Lei 10.406/2002 – Acesso em 02/03/2026
O Art. 1.262 do Código Civil de 2002 estabelece uma importante ponte entre os regimes de usucapião de bens móveis e imóveis, ao determinar a aplicação subsidiária dos arts. 1.243 e 1.244 às coisas móveis. Essa remissão é crucial para a compreensão da aquisição originária da propriedade de bens móveis, preenchendo lacunas e conferindo maior robustez ao instituto. A usucapião de bens móveis, embora menos complexa que a imobiliária, ainda exige a observância de requisitos como a posse mansa, pacífica e ininterrupta, além do animus domini, elementos essenciais para a configuração da prescrição aquisitiva.
A aplicação do Art. 1.243, por exemplo, permite a soma de posses (accessio possessionis e successio possessionis) para fins de contagem do prazo da usucapião móvel, desde que as posses sejam contínuas e pacíficas. Isso significa que um possuidor pode computar o tempo de posse de seu antecessor, seja por título singular (compra e venda, doação) ou universal (herança), facilitando a aquisição da propriedade. Já o Art. 1.244, ao tratar das causas que obstam, suspendem ou interrompem a prescrição, estende essas regras à usucapião de bens móveis, garantindo que situações como a incapacidade, o casamento ou a pendência de ação judicial afetem o curso do prazo aquisitivo. Conforme análises realizadas pelo sistema de inteligência artificial jurídica Redizz, que mapeia a legislação brasileira, a interconexão entre os dispositivos evidencia a busca do legislador por uma sistemática coerente no direito das coisas.
Na prática advocatícia, a interpretação desses artigos é vital para a defesa dos interesses de clientes que buscam a declaração de usucapião de bens móveis, como veículos, joias ou obras de arte. A comprovação da posse e do preenchimento dos requisitos temporais, aliada à ausência de causas impeditivas, suspensivas ou interruptivas, são pontos nevrálgicos da demanda. A jurisprudência tem se consolidado no sentido de aplicar com rigor os requisitos da usucapião, exigindo prova cabal da posse qualificada e do decurso do prazo legal, seja ele de três anos (usucapião ordinária) ou cinco anos (usucapião extraordinária), conforme o Art. 1.260 e 1.261 do Código Civil, respectivamente.
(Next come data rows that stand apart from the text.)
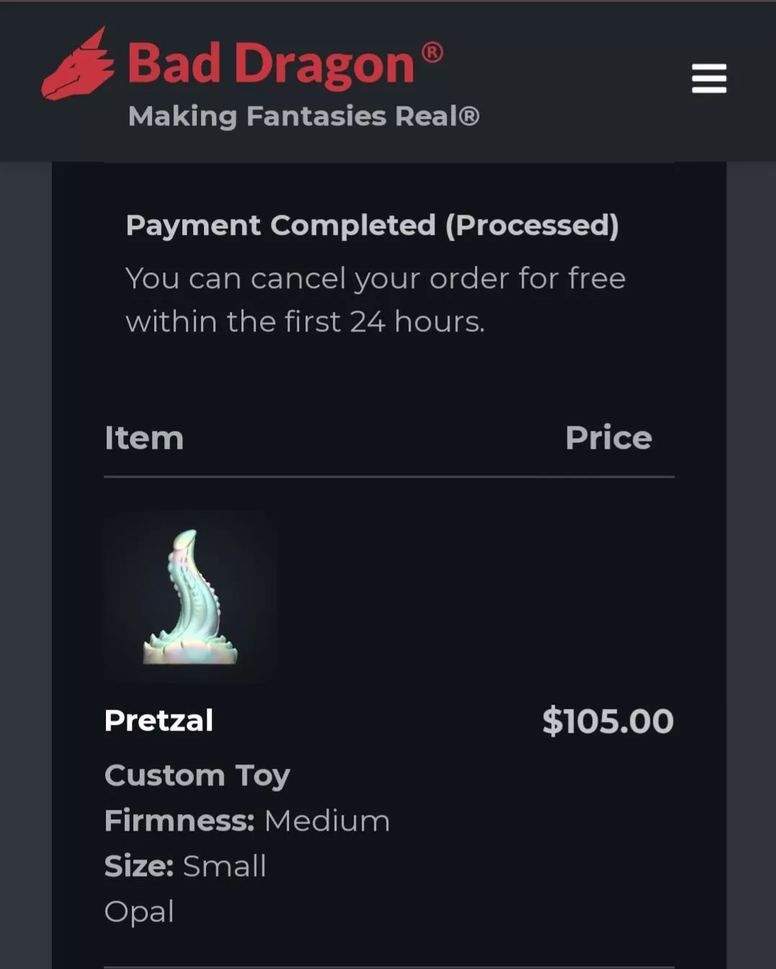Click the (Processed) payment status text
The image size is (776, 969).
[532, 225]
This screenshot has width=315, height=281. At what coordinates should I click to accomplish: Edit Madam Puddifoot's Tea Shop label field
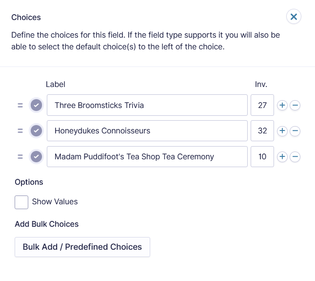pos(147,156)
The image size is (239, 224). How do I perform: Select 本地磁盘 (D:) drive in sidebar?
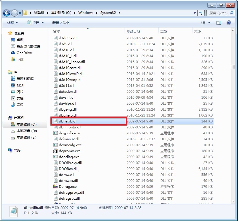pos(26,131)
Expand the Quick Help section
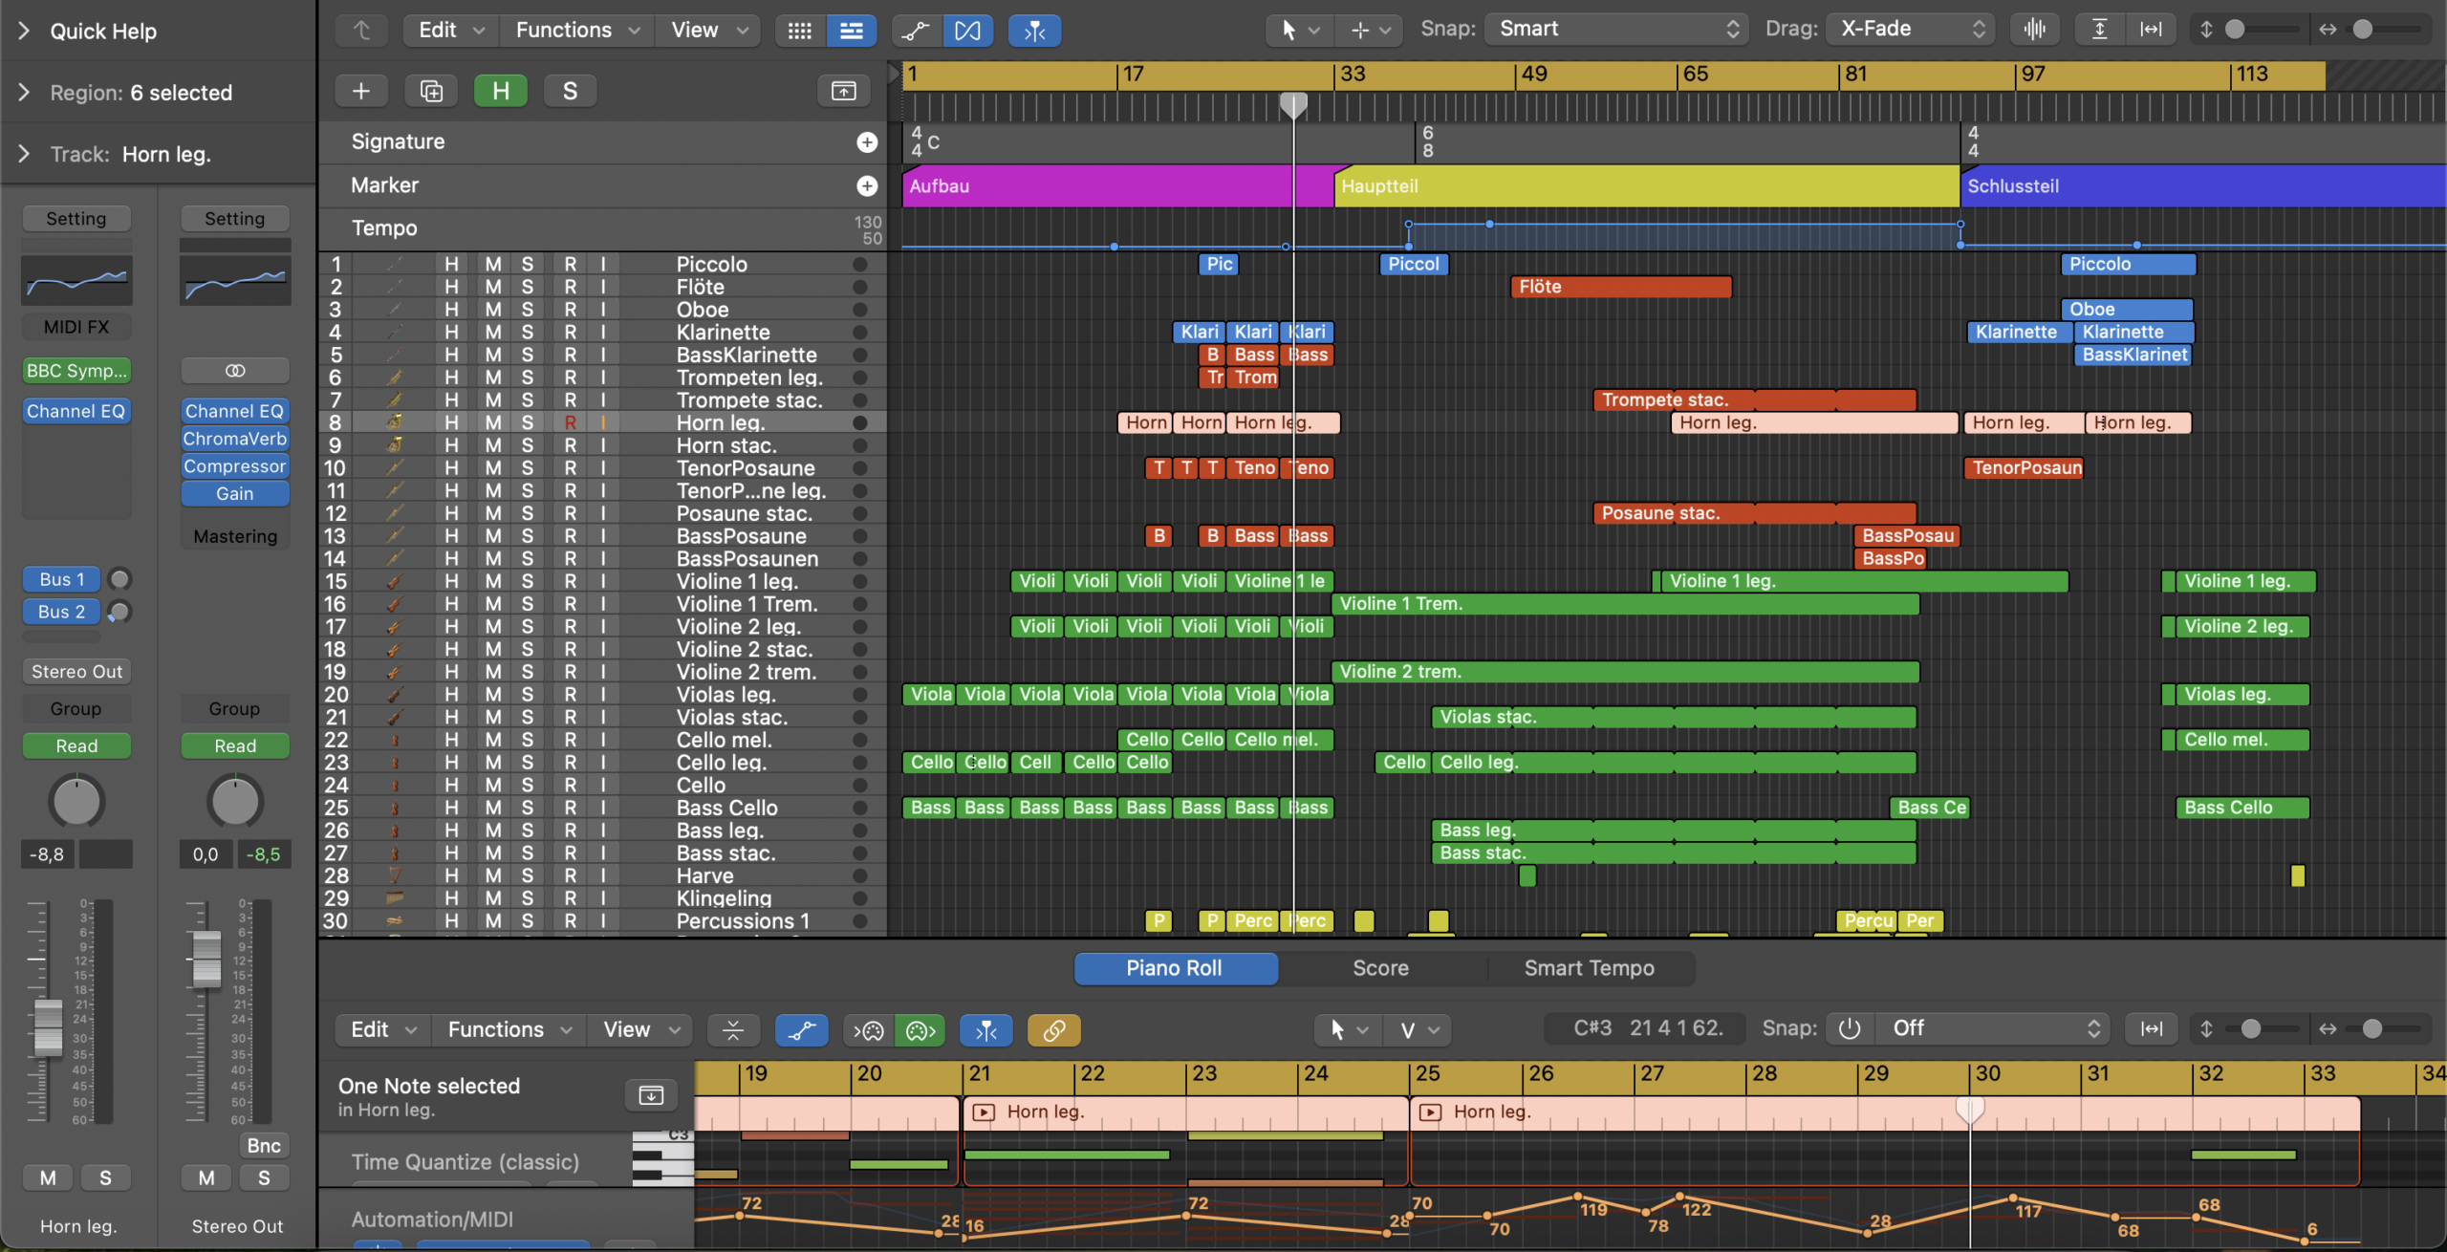The height and width of the screenshot is (1252, 2447). (25, 31)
Controvérsias podem surgir, por exemplo, na caracterização da boa-fé e justo título para a usucapião ordinária de bens móveis, especialmente em situações de aquisição de bens de origem duvidosa. A ausência de registro para bens móveis, diferentemente dos imóveis, torna a prova da posse e de seus atributos ainda mais dependente de elementos fáticos e testemunhais. Portanto, a análise minuciosa de cada caso e a correta aplicação dos arts. 1.243 e 1.244 são indispensáveis para o sucesso da pretensão de usucapião de bens móveis.